Data shown:

-- Start --

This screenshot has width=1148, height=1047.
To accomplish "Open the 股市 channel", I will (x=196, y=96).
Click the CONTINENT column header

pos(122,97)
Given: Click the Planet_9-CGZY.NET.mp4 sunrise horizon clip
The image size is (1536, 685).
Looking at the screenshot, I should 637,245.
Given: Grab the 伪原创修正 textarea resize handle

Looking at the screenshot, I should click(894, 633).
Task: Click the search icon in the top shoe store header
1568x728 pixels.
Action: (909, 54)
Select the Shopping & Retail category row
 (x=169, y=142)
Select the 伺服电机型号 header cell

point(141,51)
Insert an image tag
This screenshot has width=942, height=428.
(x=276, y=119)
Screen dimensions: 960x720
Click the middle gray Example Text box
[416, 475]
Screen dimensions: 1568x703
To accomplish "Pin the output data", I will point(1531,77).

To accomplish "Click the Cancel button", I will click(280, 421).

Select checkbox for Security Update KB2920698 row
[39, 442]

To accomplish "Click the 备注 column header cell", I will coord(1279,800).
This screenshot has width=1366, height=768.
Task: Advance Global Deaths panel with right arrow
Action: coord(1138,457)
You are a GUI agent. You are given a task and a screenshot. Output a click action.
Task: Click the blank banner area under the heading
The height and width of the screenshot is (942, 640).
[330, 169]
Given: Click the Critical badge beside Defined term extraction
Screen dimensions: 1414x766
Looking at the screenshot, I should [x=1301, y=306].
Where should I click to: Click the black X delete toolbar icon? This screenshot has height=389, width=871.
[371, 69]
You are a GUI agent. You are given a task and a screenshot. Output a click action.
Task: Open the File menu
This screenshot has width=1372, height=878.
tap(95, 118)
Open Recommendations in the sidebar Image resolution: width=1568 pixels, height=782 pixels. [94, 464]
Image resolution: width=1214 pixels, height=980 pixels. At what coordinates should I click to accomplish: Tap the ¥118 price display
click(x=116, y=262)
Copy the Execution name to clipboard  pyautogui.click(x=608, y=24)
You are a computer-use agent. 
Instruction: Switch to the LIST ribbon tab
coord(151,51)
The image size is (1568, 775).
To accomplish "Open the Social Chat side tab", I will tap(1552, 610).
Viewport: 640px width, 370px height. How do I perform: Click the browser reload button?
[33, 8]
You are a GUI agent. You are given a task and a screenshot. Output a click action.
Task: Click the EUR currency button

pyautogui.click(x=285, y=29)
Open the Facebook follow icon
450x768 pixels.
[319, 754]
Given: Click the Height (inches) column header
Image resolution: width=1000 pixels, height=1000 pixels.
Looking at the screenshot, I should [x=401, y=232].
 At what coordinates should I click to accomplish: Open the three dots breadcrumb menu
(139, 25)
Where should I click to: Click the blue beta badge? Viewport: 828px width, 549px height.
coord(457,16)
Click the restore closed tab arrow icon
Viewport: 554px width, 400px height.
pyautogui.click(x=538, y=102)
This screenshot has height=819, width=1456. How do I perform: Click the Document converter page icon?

-- End --

Challenge:
Rewrite the lines above as a Markdown table with the columns "Row" and "Text", numbering each row and leaving out blank lines.

Response to the exercise:
| Row | Text |
|---|---|
| 1 | This screenshot has width=1148, height=1047. |
| 2 | To accomplish "Open the 股市 channel", I will (x=196, y=96). |
| 3 | Click the CONTINENT column header |
| 4 | pos(122,97) |
| 5 | Given: Click the Planet_9-CGZY.NET.mp4 sunrise horizon clip |
| 6 | The image size is (1536, 685). |
| 7 | Looking at the screenshot, I should 637,245. |
| 8 | Given: Grab the 伪原创修正 textarea resize handle |
| 9 | Looking at the screenshot, I should click(894, 633). |
| 10 | Task: Click the search icon in the top shoe store header |
| 11 | 1568x728 pixels. |
| 12 | Action: (909, 54) |
| 13 | Select the Shopping & Retail category row |
| 14 |  (x=169, y=142) |
| 15 | Select the 伺服电机型号 header cell |
| 16 | point(141,51) |
| 17 | Insert an image tag |
| 18 | This screenshot has width=942, height=428. |
| 19 | (x=276, y=119) |
| 20 | Screen dimensions: 960x720 |
| 21 | Click the middle gray Example Text box |
| 22 | [416, 475] |
| 23 | Screen dimensions: 1568x703 |
| 24 | To accomplish "Pin the output data", I will point(1531,77). |
| 25 | To accomplish "Click the Cancel button", I will click(280, 421). |
| 26 | Select checkbox for Security Update KB2920698 row |
| 27 | [39, 442] |
| 28 | To accomplish "Click the 备注 column header cell", I will coord(1279,800). |
| 29 | This screenshot has width=1366, height=768. |
| 30 | Task: Advance Global Deaths panel with right arrow |
| 31 | Action: coord(1138,457) |
| 32 | You are a GUI agent. You are given a task and a screenshot. Output a click action. |
| 33 | Task: Click the blank banner area under the heading |
| 34 | The height and width of the screenshot is (942, 640). |
| 35 | [330, 169] |
| 36 | Given: Click the Critical badge beside Defined term extraction |
| 37 | Screen dimensions: 1414x766 |
| 38 | Looking at the screenshot, I should [x=1301, y=306]. |
| 39 | Where should I click to: Click the black X delete toolbar icon? This screenshot has height=389, width=871. |
| 40 | [371, 69] |
| 41 | You are a GUI agent. You are given a task and a screenshot. Output a click action. |
| 42 | Task: Open the File menu |
| 43 | This screenshot has width=1372, height=878. |
| 44 | tap(95, 118) |
| 45 | Open Recommendations in the sidebar Image resolution: width=1568 pixels, height=782 pixels. [94, 464] |
| 46 | Image resolution: width=1214 pixels, height=980 pixels. At what coordinates should I click to accomplish: Tap the ¥118 price display |
| 47 | click(x=116, y=262) |
| 48 | Copy the Execution name to clipboard  pyautogui.click(x=608, y=24) |
| 49 | You are a computer-use agent.  |
| 50 | Instruction: Switch to the LIST ribbon tab |
| 51 | coord(151,51) |
| 52 | The image size is (1568, 775). |
| 53 | To accomplish "Open the Social Chat side tab", I will tap(1552, 610). |
| 54 | Viewport: 640px width, 370px height. How do I perform: Click the browser reload button? |
| 55 | [33, 8] |
| 56 | You are a GUI agent. You are given a task and a screenshot. Output a click action. |
| 57 | Task: Click the EUR currency button |
| 58 | pyautogui.click(x=285, y=29) |
| 59 | Open the Facebook follow icon |
| 60 | 450x768 pixels. |
| 61 | [319, 754] |
| 62 | Given: Click the Height (inches) column header |
| 63 | Image resolution: width=1000 pixels, height=1000 pixels. |
| 64 | Looking at the screenshot, I should [x=401, y=232]. |
| 65 |  At what coordinates should I click to accomplish: Open the three dots breadcrumb menu |
| 66 | (139, 25) |
| 67 | Where should I click to: Click the blue beta badge? Viewport: 828px width, 549px height. |
| 68 | coord(457,16) |
| 69 | Click the restore closed tab arrow icon |
| 70 | Viewport: 554px width, 400px height. |
| 71 | pyautogui.click(x=538, y=102) |
| 72 | This screenshot has height=819, width=1456. How do I perform: Click the Document converter page icon? |